Provided records START

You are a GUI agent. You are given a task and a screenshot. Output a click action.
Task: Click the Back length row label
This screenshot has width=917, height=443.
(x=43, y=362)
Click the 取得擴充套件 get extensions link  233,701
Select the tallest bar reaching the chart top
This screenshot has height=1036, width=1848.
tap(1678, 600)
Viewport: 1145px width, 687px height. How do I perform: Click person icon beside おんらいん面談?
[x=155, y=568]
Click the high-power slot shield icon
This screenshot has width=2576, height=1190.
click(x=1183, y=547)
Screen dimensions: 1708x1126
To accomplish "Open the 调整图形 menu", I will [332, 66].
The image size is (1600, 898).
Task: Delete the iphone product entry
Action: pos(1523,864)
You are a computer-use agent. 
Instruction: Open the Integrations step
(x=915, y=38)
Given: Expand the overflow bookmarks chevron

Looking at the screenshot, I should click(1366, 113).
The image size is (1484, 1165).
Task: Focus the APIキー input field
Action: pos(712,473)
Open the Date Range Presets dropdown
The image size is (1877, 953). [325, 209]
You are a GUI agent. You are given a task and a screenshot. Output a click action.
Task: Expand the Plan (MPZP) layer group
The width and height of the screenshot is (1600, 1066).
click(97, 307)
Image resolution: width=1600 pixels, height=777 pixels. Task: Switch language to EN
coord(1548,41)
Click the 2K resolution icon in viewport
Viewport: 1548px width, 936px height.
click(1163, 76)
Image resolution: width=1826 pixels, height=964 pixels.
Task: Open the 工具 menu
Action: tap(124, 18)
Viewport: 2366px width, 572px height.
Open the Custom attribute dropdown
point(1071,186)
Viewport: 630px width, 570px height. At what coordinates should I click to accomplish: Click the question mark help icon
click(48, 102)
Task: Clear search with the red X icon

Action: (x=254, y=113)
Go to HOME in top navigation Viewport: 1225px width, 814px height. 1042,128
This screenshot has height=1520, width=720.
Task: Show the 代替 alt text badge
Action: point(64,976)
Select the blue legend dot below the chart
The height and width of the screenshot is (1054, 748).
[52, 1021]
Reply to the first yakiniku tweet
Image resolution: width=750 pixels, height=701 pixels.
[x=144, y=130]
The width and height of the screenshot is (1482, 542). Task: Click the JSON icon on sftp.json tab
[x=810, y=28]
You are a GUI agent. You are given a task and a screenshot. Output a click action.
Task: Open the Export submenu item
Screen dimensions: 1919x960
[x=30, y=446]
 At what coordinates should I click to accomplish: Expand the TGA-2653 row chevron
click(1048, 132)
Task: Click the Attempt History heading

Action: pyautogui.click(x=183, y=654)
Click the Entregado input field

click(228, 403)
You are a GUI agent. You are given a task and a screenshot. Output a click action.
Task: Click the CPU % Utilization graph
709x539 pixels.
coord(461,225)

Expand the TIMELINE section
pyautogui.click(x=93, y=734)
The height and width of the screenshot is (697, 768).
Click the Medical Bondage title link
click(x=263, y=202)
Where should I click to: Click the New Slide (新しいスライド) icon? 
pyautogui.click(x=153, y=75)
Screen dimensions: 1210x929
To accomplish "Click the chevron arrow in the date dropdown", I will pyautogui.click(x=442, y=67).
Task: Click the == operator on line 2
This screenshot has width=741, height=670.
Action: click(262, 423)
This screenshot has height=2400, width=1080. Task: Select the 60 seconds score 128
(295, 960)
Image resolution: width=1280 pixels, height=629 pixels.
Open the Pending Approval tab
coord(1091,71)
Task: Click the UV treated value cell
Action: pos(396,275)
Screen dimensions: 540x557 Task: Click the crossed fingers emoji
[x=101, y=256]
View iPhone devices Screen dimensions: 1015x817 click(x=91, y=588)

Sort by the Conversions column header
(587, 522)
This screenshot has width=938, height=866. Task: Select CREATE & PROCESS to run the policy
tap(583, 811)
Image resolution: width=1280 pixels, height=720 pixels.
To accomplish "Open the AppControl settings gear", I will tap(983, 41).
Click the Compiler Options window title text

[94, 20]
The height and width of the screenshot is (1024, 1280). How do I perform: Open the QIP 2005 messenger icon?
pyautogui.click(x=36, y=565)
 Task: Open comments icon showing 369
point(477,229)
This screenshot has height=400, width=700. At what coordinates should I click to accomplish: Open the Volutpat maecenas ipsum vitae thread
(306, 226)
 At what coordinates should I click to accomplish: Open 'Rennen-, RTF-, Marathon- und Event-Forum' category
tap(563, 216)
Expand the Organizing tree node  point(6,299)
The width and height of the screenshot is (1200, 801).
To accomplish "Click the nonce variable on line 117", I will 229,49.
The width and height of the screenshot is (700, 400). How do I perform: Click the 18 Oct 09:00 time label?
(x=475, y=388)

Provided records END

Task description:
In full and without error, transcribe each of the entries.

Output of the exercise:
You are a GUI agent. You are given a task and a screenshot. Output a click action.
Task: Click the Back length row label
This screenshot has width=917, height=443.
(x=43, y=362)
Click the 取得擴充套件 get extensions link  233,701
Select the tallest bar reaching the chart top
This screenshot has height=1036, width=1848.
tap(1678, 600)
Viewport: 1145px width, 687px height. How do I perform: Click person icon beside おんらいん面談?
[x=155, y=568]
Click the high-power slot shield icon
This screenshot has width=2576, height=1190.
click(x=1183, y=547)
Screen dimensions: 1708x1126
To accomplish "Open the 调整图形 menu", I will [332, 66].
The image size is (1600, 898).
Task: Delete the iphone product entry
Action: pos(1523,864)
You are a computer-use agent. 
Instruction: Open the Integrations step
(x=915, y=38)
Given: Expand the overflow bookmarks chevron

Looking at the screenshot, I should click(1366, 113).
The image size is (1484, 1165).
Task: Focus the APIキー input field
Action: pos(712,473)
Open the Date Range Presets dropdown
The image size is (1877, 953). [325, 209]
You are a GUI agent. You are given a task and a screenshot. Output a click action.
Task: Expand the Plan (MPZP) layer group
The width and height of the screenshot is (1600, 1066).
click(97, 307)
Image resolution: width=1600 pixels, height=777 pixels. Task: Switch language to EN
coord(1548,41)
Click the 2K resolution icon in viewport
Viewport: 1548px width, 936px height.
click(1163, 76)
Image resolution: width=1826 pixels, height=964 pixels.
Task: Open the 工具 menu
Action: tap(124, 18)
Viewport: 2366px width, 572px height.
Open the Custom attribute dropdown
point(1071,186)
Viewport: 630px width, 570px height. At what coordinates should I click to accomplish: Click the question mark help icon
click(48, 102)
Task: Clear search with the red X icon

Action: (x=254, y=113)
Go to HOME in top navigation Viewport: 1225px width, 814px height. 1042,128
This screenshot has height=1520, width=720.
Task: Show the 代替 alt text badge
Action: point(64,976)
Select the blue legend dot below the chart
The height and width of the screenshot is (1054, 748).
[52, 1021]
Reply to the first yakiniku tweet
Image resolution: width=750 pixels, height=701 pixels.
[x=144, y=130]
The width and height of the screenshot is (1482, 542). Task: Click the JSON icon on sftp.json tab
[x=810, y=28]
You are a GUI agent. You are given a task and a screenshot. Output a click action.
Task: Open the Export submenu item
Screen dimensions: 1919x960
[x=30, y=446]
 At what coordinates should I click to accomplish: Expand the TGA-2653 row chevron
click(1048, 132)
Task: Click the Attempt History heading

Action: pyautogui.click(x=183, y=654)
Click the Entregado input field

click(228, 403)
You are a GUI agent. You are given a task and a screenshot. Output a click action.
Task: Click the CPU % Utilization graph
709x539 pixels.
coord(461,225)

Expand the TIMELINE section
pyautogui.click(x=93, y=734)
The height and width of the screenshot is (697, 768).
Click the Medical Bondage title link
click(x=263, y=202)
Where should I click to: Click the New Slide (新しいスライド) icon? 
pyautogui.click(x=153, y=75)
Screen dimensions: 1210x929
To accomplish "Click the chevron arrow in the date dropdown", I will pyautogui.click(x=442, y=67).
Task: Click the == operator on line 2
This screenshot has width=741, height=670.
Action: click(262, 423)
This screenshot has height=2400, width=1080. Task: Select the 60 seconds score 128
(295, 960)
Image resolution: width=1280 pixels, height=629 pixels.
Open the Pending Approval tab
coord(1091,71)
Task: Click the UV treated value cell
Action: pos(396,275)
Screen dimensions: 540x557 Task: Click the crossed fingers emoji
[x=101, y=256]
View iPhone devices Screen dimensions: 1015x817 click(x=91, y=588)

Sort by the Conversions column header
(587, 522)
This screenshot has width=938, height=866. Task: Select CREATE & PROCESS to run the policy
tap(583, 811)
Image resolution: width=1280 pixels, height=720 pixels.
To accomplish "Open the AppControl settings gear", I will tap(983, 41).
Click the Compiler Options window title text

[94, 20]
The height and width of the screenshot is (1024, 1280). How do I perform: Open the QIP 2005 messenger icon?
pyautogui.click(x=36, y=565)
 Task: Open comments icon showing 369
point(477,229)
This screenshot has height=400, width=700. At what coordinates should I click to accomplish: Open the Volutpat maecenas ipsum vitae thread
(306, 226)
 At what coordinates should I click to accomplish: Open 'Rennen-, RTF-, Marathon- und Event-Forum' category
tap(563, 216)
Expand the Organizing tree node  point(6,299)
The width and height of the screenshot is (1200, 801).
To accomplish "Click the nonce variable on line 117", I will 229,49.
The width and height of the screenshot is (700, 400). How do I perform: Click the 18 Oct 09:00 time label?
(x=475, y=388)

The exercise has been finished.